Your instructions =>
The lines wanted are those in the data below that include "computer".
(Data under study Opens)
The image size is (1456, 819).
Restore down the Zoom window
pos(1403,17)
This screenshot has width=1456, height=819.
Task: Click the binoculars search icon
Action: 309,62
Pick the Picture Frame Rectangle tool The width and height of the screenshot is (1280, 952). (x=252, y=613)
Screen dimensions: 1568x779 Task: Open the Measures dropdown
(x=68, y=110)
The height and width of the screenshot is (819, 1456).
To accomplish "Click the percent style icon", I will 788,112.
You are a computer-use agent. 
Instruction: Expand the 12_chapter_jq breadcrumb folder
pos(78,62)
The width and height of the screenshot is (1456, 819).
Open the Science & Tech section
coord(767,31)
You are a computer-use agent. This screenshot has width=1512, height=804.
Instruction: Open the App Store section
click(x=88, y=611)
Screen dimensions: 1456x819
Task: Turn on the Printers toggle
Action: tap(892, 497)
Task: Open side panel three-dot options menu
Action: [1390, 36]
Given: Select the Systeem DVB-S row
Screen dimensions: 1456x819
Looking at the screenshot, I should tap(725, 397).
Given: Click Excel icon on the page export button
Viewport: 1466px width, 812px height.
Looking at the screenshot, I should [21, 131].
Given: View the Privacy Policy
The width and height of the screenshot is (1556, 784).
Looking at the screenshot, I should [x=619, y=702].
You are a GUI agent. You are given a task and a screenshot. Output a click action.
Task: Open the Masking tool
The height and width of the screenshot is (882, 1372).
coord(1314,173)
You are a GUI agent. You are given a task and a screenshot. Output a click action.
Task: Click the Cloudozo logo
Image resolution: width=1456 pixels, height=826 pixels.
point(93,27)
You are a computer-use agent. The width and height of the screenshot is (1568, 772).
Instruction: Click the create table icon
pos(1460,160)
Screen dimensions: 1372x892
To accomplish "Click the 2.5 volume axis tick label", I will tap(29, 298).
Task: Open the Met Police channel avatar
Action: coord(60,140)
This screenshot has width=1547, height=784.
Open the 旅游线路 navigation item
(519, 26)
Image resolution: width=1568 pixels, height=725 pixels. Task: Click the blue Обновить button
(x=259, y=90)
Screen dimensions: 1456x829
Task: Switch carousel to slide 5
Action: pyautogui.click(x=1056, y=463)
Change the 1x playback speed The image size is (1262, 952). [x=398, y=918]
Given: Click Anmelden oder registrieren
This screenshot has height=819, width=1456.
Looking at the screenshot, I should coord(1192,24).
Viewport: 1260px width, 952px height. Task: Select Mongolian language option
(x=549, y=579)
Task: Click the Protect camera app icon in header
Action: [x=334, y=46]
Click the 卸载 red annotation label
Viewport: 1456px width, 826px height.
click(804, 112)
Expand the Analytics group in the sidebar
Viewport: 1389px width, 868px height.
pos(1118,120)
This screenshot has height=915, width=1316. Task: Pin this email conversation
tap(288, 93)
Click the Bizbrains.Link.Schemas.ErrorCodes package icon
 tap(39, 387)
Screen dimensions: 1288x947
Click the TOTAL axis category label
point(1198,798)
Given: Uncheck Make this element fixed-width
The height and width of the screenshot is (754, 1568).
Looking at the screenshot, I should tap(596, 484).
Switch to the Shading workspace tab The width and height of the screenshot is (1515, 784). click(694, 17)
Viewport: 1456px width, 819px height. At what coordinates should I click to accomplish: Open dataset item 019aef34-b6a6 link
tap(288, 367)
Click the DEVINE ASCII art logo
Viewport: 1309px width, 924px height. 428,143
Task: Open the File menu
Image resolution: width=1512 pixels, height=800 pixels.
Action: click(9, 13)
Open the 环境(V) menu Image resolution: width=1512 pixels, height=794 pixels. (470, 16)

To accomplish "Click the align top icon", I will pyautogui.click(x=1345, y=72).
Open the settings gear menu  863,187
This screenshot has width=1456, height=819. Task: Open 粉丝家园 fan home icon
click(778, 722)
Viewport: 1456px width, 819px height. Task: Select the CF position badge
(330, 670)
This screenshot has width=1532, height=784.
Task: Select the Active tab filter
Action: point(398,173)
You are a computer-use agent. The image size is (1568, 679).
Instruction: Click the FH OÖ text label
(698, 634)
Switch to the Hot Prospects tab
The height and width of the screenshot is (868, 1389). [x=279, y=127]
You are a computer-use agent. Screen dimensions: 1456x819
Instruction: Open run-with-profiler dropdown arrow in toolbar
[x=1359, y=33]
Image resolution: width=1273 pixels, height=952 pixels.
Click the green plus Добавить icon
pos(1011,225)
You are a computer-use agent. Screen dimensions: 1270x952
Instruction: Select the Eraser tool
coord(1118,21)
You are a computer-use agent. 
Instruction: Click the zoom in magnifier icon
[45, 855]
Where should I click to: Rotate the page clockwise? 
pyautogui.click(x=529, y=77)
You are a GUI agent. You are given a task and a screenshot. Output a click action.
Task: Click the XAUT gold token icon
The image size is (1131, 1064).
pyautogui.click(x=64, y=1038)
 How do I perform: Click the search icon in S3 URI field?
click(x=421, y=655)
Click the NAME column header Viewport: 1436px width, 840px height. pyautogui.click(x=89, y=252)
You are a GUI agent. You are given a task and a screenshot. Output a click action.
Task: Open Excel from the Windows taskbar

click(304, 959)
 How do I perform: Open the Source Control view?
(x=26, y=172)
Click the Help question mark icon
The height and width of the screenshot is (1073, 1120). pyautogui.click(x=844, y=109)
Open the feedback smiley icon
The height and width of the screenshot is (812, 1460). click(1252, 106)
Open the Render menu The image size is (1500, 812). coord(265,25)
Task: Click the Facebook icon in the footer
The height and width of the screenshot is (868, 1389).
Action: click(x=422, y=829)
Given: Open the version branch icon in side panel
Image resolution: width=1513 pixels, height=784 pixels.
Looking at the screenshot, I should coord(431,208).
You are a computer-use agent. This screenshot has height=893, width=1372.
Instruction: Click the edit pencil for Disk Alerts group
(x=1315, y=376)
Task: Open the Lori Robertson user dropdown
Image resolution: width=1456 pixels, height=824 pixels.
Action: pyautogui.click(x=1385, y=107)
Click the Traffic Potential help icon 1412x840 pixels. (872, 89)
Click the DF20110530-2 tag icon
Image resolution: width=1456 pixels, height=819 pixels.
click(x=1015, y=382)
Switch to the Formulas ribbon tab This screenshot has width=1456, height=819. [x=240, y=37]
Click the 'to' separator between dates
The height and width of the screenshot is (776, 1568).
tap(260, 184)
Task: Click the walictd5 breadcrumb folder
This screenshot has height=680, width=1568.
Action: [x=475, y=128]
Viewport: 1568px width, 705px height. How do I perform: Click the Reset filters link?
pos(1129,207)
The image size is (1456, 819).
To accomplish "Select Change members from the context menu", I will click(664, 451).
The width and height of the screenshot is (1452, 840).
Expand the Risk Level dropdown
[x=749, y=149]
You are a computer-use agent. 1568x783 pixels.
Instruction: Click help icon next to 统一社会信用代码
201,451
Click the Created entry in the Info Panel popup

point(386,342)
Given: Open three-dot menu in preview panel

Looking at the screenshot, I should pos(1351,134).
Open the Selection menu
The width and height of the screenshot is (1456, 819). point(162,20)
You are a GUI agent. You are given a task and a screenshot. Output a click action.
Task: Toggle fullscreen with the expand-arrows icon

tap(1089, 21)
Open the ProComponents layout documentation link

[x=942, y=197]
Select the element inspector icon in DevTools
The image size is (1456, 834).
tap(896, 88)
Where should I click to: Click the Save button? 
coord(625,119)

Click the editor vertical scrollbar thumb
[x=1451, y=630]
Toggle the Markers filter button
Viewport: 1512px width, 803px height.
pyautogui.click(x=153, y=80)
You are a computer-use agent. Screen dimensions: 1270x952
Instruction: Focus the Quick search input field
(Data under study Closes)
Finished exercise =>
You are a computer-use agent. 
You are a computer-use agent. This screenshot has width=1512, height=804.
You are a computer-use agent. The width and height of the screenshot is (1568, 772).
You are a computer-use agent. The image size is (1568, 679).
You are a computer-use agent. Screen dimensions: 1456x819
You are a computer-use agent. Screen dimensions: 1270x952
You are a computer-use agent. 
You are a computer-use agent. This screenshot has height=893, width=1372.
You are a computer-use agent. 1568x783 pixels.
You are a computer-use agent. Screen dimensions: 1270x952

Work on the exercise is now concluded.